I have problem with using updateStateByKey() function. I have following, simple code (written base on book: "Learning Spark - Lighting Fast Data Analysis"):
object hello {
def updateStateFunction(newValues: Seq[Int], runningCount: Option[Int]): Option[Int] = {
Some(runningCount.getOrElse(0) + newValues.size)
}
def main(args: Array[String]) {
val conf = new SparkConf().setMaster("local[5]").setAppName("AndrzejApp")
val ssc = new StreamingContext(conf, Seconds(4))
ssc.checkpoint("/")
val lines7 = ssc.socketTextStream("localhost", 9997)
val keyValueLine7 = lines7.map(line => (line.split(" ")(0), line.split(" ")(1).toInt))

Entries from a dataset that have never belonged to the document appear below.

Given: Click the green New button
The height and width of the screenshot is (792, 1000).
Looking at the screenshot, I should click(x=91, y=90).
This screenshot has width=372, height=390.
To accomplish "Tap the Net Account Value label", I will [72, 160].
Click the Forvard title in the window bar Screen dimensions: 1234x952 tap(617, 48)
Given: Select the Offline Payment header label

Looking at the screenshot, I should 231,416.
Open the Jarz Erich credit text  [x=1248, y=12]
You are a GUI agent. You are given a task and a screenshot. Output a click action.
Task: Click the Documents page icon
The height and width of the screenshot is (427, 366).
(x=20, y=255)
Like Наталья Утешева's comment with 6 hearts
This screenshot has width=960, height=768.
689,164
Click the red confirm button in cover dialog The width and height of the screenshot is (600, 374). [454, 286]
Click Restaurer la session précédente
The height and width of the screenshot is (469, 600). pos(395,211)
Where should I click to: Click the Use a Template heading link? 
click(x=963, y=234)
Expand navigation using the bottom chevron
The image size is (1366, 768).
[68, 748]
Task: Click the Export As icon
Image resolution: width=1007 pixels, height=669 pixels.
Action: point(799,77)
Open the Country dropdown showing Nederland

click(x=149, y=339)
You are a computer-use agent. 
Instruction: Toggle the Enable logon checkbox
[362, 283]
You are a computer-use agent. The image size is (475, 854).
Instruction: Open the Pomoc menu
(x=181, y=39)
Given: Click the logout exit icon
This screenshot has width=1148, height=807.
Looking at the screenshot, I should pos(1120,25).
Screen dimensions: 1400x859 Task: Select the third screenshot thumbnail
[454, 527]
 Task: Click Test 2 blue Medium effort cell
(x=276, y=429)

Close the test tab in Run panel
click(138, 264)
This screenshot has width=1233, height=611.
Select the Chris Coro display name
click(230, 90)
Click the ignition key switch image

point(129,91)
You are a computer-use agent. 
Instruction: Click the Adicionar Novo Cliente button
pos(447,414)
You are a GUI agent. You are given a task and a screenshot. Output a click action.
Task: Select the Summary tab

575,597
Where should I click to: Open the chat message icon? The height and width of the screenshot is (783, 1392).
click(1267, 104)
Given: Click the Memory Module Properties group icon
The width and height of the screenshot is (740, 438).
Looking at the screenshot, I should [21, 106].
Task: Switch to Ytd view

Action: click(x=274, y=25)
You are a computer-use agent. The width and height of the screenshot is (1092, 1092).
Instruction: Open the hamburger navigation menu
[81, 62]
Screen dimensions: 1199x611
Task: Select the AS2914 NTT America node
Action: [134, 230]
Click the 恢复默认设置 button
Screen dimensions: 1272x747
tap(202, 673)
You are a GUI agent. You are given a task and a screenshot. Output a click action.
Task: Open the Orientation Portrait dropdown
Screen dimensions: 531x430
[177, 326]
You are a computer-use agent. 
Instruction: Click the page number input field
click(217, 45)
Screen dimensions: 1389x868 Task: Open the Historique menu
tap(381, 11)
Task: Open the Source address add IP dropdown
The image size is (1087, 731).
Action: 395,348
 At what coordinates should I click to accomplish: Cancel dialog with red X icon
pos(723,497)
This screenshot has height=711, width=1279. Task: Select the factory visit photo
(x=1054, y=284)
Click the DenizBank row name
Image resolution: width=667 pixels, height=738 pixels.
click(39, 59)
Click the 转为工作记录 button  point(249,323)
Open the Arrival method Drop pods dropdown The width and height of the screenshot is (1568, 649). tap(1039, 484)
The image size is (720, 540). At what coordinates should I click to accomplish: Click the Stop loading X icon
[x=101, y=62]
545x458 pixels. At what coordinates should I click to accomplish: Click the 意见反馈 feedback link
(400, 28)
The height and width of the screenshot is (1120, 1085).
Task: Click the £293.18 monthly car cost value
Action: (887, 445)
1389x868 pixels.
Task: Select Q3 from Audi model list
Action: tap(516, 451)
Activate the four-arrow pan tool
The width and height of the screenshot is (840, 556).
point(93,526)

val statefullStream = keyValueLine7.updateStateByKey(updateStateFunction _)
ssc.start()
ssc.awaitTermination()
}
}
My build.sbt is:
name := "stream-correlator-spark"
version := "1.0"
scalaVersion := "2.11.4"
libraryDependencies ++= Seq(
"org.apache.spark" %% "spark-core" % "1.3.1" % "provided",
"org.apache.spark" %% "spark-streaming" % "1.3.1" % "provided"
)
When I build it with sbt assembly
command everything goes fine. When I run this on spark cluster in local mode I got error:
Exception in thread "main" java.lang.NoClassDefFoundError: org/apache/spark/streaming/dstream/DStream$ at hello$.main(helo.scala:25) ...
line 25 is:
val statefullStream = keyValueLine7.updateStateByKey(updateStateFunction _)
I feel this might be some compatibility version problem but I don't know what might be the reason and how to resolve this.
I would be really grateful for help!